What to produce ->
Only what runs from the line with "Task: Open the English language dropdown" to the end of the data should appear in the answer, exactly as written and without pictures.

[Stored data entries]
___

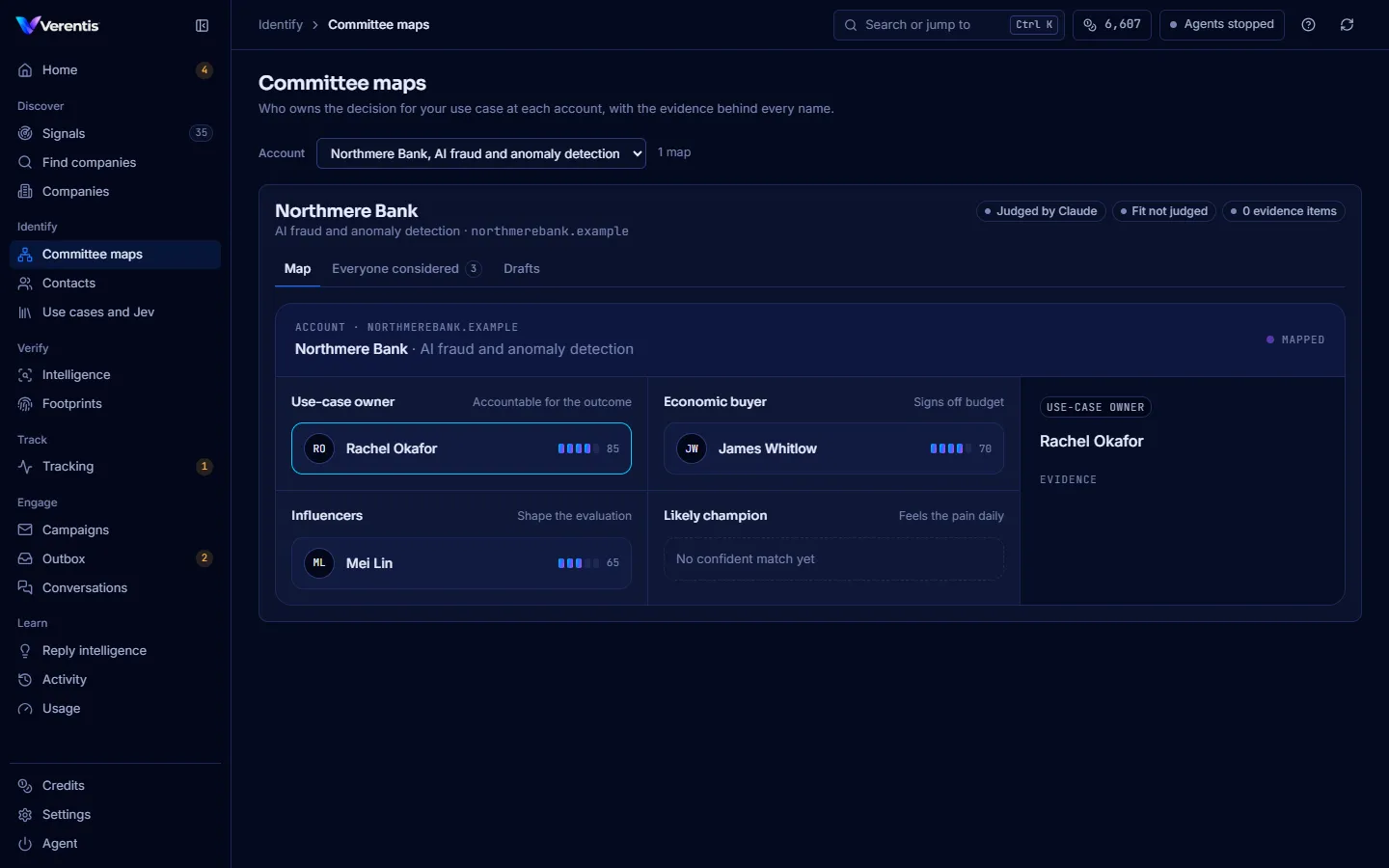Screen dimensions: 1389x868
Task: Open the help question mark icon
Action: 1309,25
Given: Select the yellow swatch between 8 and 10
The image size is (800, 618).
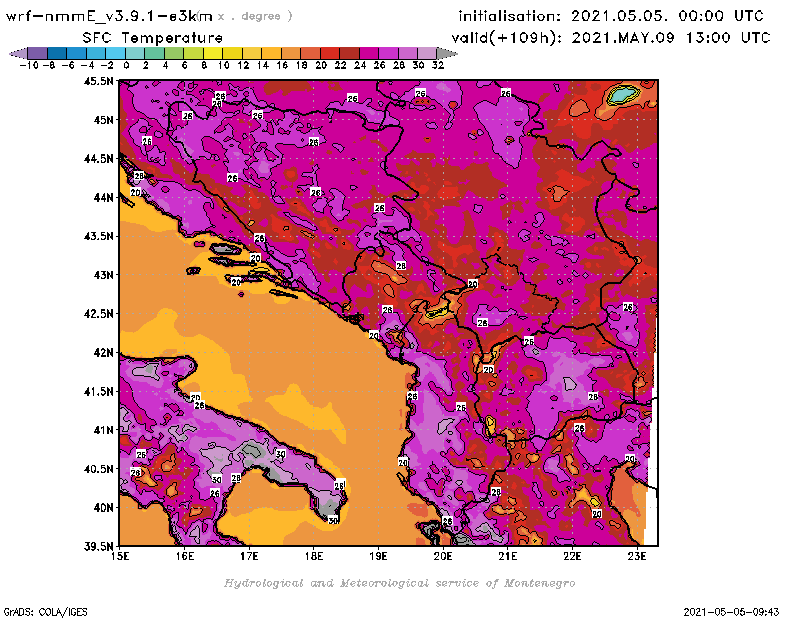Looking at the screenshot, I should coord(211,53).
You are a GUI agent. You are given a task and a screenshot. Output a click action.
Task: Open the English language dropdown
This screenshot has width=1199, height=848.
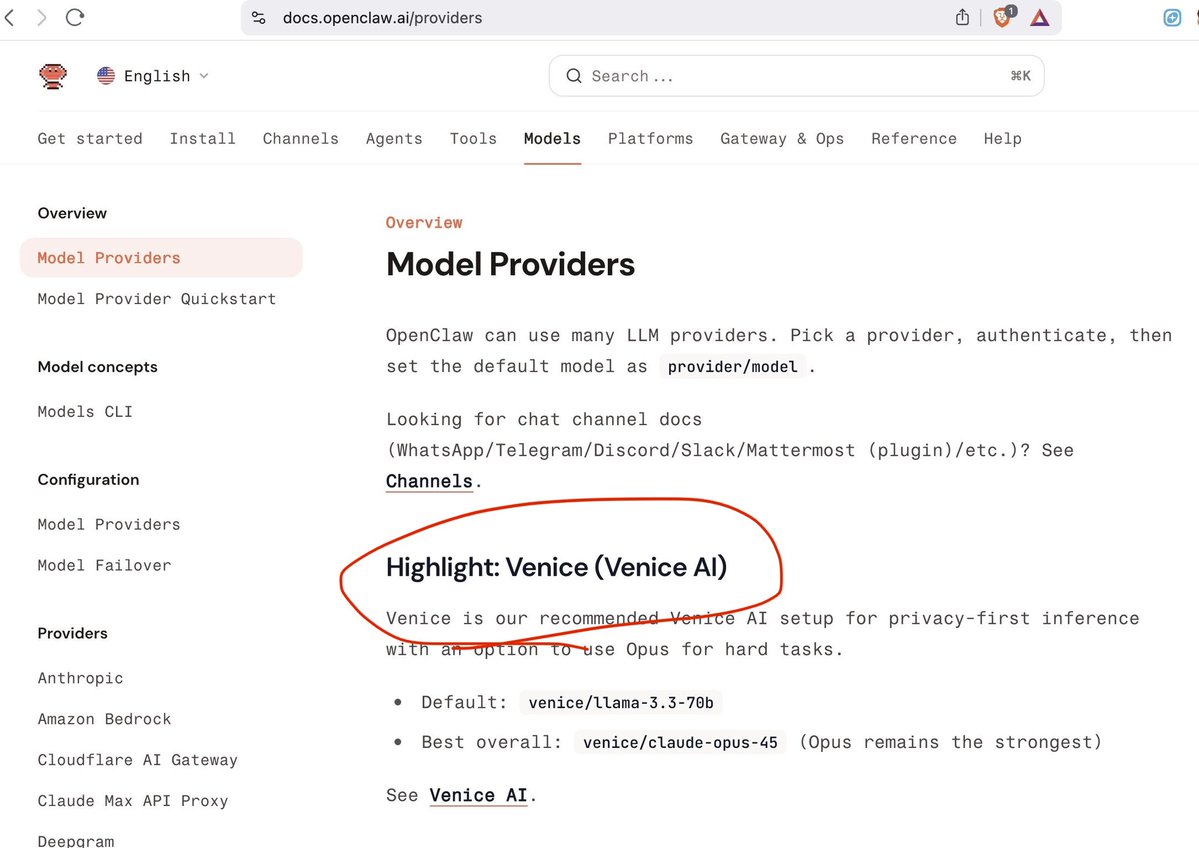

___

Solution ->
Task: Open the English language dropdown
This screenshot has width=1199, height=848.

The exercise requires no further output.